What should I do?

Sometimes, someone comes to you, asking for advice regarding a choice to make. It’s either option A or option B. « What is the right decision? », you’re being asked.

You start to dig, you discover the pros and cons of each option. You rephrase them with your own words, to make sure you understood them correctly. You throw a couple of alternatives, to see if there might be an easy compromise to be found, that would keep most of the pros and kill most of the cons. The feedback you get is clear: none of those alternatives would be adequate. It’s either A or B.

You dig a bit deeper, down each path. You explore the consequences of the first option, by asking more questions. « And if that happened, how would you feel about it? » Then you explore the second option, to get to the bottom of this decision, to find the hidden problem that wasn’t sufaced initially.

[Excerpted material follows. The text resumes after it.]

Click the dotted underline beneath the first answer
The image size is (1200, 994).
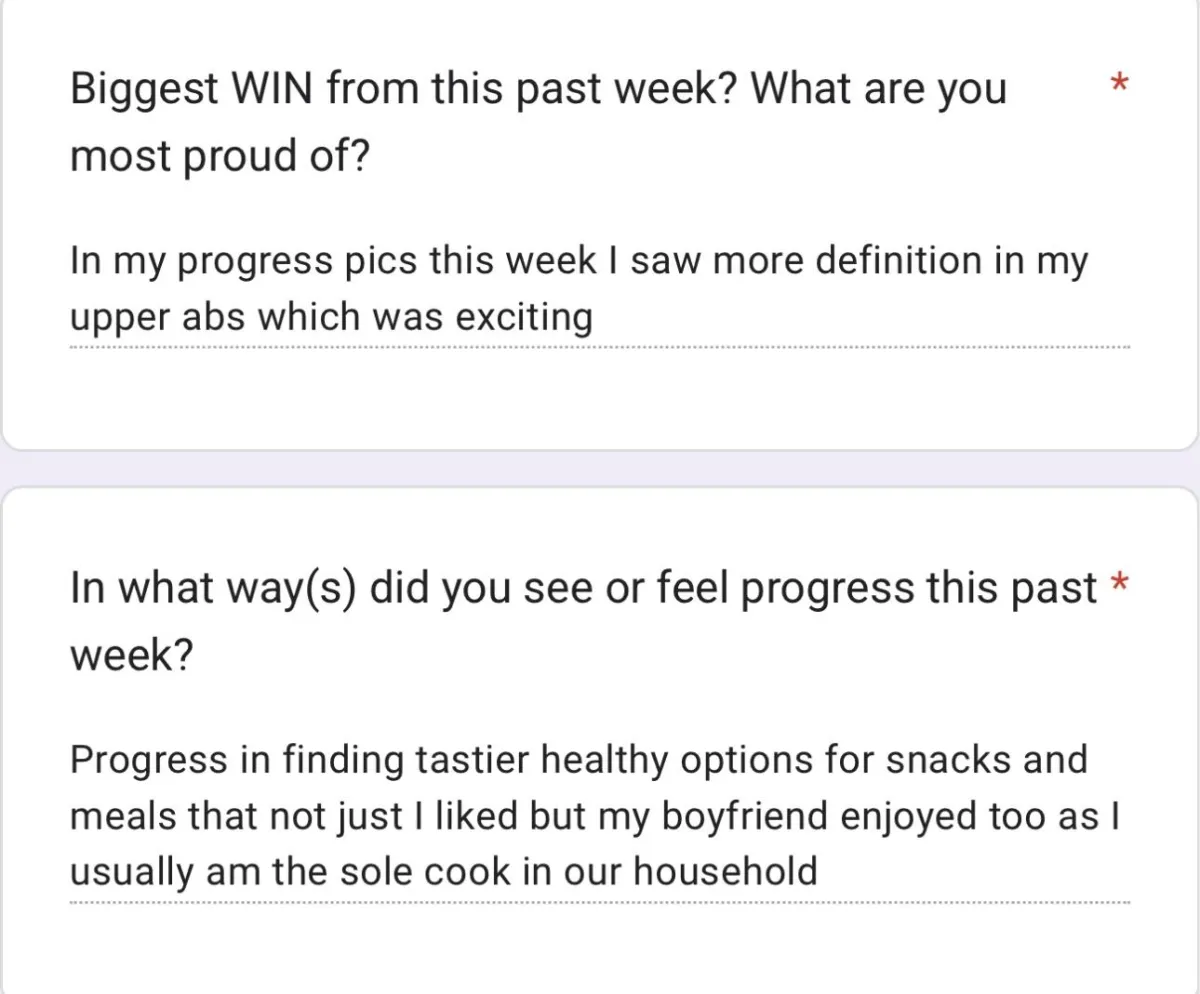599,347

The more you learn, the more you start to think: « There’s no right or wrong decision. Both options seem quite valid. » Actually, would you be in such a position, you already know what option you would choose. But that’s very personal. By no means it discards the other option – it’s just a personal preference, based on unconscious criterias that you don’t even bother paying attention to.

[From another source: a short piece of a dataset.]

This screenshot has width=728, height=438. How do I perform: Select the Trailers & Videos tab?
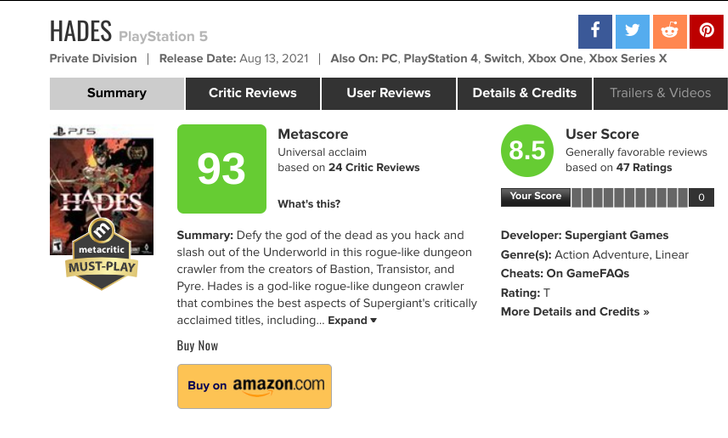(660, 93)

So you end up saying: « It’s really up to you. » You see in the face in front of you a hint of disappointment. Yes, you’ve helped. By helping the person hear arguments in someone else’s mouth, by removing unnecessary parameters from the equation, by revealing the real problem behind the initial dilemma, you’ve helped.

You’ve helped, and yet, when you leave the person, you feel you could have helped more. You’re pretty sure that sharing your personal take on the topic what not the solution. Or maybe it was?

No, it was not. At least, not by stating your own position and leaving it at that. However, being able to reverse-engineer your strong feeling about the question, to the point of surfacing the main criteria that makes one option look way better than the other one. Now that would have helped. Even better: listing other criterias, and pulling the thread for each one. « If you care a lot about that dimension and that dimension, then it’s quite obvious that you should go for option B. Same thing if you value this one over that one. »

Why is that more helpful? Because the question has shifted. The decision to be made doesn’t refer to a specific situation anymore – it refers to who the person is. It still is a open-ended question, and it probably requires more thinking than the initial one. But the long-term benefit is worth it. Once you’ve answered questions like « Who are you? », questions like « What should I do? » don’t pop up as often.